Who says Detect Trap isn't a useful skill?


Monday, October 07, 2002

Possible bad news for Mickey as the Supreme Court takes copyright extensions under review.



Poking around Amazon I stumbled into the science fiction calendar section and saw



There's a prize for the best rationalization of why American Baby magazine is related to SF calendars.



It's about time: the next book in George Martin's "Song of Fire and Ice" series has been announced. Called A Feast for Crows, Amazon says it will ship next April.



How cool would it be to go to this show?



Let me get this straight: the dorm rats get the NASA Channel but I don't? Where's the justice? I just want to watch today's launch, and all of the online streams are being swamped (thanks a freakin' lot to the person who posted the stream link to MeFi...)

UPDATE: List of alternate audio/video Net feeds found. NASA Channel stills available on NASA TV site and updated cyclically.

UPDATE 2: Picture form the Shuttle's new external tank cam, or "Shuttlecam" as the news calls it, completely ignoring the dozens of other cameras onboard. Pretty cool, but you just know that somebody saw Apollo 13 and said "Why can't we get that shot in real life?" There it is.




This spring I read Glen David Gold's fantastic novel Carter Beats the Devil. It may not have the social context of Kavalier and Clay, but I would argue that it has twice the narrative strength; I read the hardcover from beginning to end, went back to the beginning, and read it through again. I don't remember the last time I did that.

Believe me when I say it's a terrific book.

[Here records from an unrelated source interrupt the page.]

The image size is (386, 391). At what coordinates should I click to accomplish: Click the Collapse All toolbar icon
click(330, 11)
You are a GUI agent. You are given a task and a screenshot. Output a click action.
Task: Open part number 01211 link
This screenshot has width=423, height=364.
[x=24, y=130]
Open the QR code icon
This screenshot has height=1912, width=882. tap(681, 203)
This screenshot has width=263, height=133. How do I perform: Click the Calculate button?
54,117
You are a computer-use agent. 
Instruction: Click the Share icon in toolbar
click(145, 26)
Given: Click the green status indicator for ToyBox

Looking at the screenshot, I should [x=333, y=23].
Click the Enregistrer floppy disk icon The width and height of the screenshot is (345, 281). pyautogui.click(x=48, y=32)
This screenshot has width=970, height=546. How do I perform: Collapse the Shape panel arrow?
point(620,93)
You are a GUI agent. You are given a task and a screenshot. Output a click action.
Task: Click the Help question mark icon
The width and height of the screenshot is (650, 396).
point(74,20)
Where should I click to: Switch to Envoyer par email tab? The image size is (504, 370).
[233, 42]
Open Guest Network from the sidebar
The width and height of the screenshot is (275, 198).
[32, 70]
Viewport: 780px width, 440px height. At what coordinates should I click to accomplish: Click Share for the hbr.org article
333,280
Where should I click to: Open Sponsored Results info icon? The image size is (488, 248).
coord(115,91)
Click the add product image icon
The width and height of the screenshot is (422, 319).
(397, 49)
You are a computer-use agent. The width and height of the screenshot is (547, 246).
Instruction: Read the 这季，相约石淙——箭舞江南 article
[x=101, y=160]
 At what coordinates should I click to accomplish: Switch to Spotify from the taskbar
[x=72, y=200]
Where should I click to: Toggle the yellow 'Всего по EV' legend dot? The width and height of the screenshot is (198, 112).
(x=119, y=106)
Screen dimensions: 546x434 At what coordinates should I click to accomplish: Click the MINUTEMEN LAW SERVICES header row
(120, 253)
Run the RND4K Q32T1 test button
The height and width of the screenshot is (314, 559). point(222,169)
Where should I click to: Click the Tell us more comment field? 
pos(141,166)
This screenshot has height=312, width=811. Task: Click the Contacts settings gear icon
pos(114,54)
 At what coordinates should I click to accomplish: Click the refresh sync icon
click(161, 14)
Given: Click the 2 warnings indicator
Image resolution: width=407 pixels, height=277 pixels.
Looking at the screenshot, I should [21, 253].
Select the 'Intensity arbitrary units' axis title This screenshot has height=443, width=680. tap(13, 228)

So I bought my mom a copy of the newly-released trade paperback and brought it along when I went to see them last weekend. When I was handing the book over, I felt something odd. I had to wait until Mom had finished looking at the book to check it out, but there it was: a row of raised bumps along the bottom of the front cover. Braille!

Strange; I know for certain that the Braille wasn't on my hardcover. Trapped far from a Net connection, all I could do was make a rubbing and ruminate.



(Note that you can see the Braille on Amazon's larger version of the trade cover.)

Okay, I did try and decode the letters using brute force, but as there were only ten symbols (out of a possible twenty-six) and fifteen 'letters', it was a bit of a lost cause.

However, upon returning to Madison, I...well, I watched Alias. But then I pulled up an online Braille alphabet and went to work:



So the question is: what does this mean? I can think of at least one character in the novel that it might refer to, but I can't see why that datum would be important enough to encode on the front of the novel. The obvious Google searches turn up nothing useful.

Another reading of the novel is obviously in order.

UPDATE: Someone who works with Jon has reminded me what in the book this refers to, but I still wonder why they did it. I suppose it was just a neat thing to toss in while embossing the cover, but ever since the AI game, I always wonder when I see something like this...


Sunday, October 06, 2002

I've been hearing a lot of high Bookworm scores going around, but far as I know I watched Tritz take the cake this evening:



UPDATE: Dr Chris sent me a screenshot from a game of his over the weekend; a pretty high score--and with no fire tiles in sight...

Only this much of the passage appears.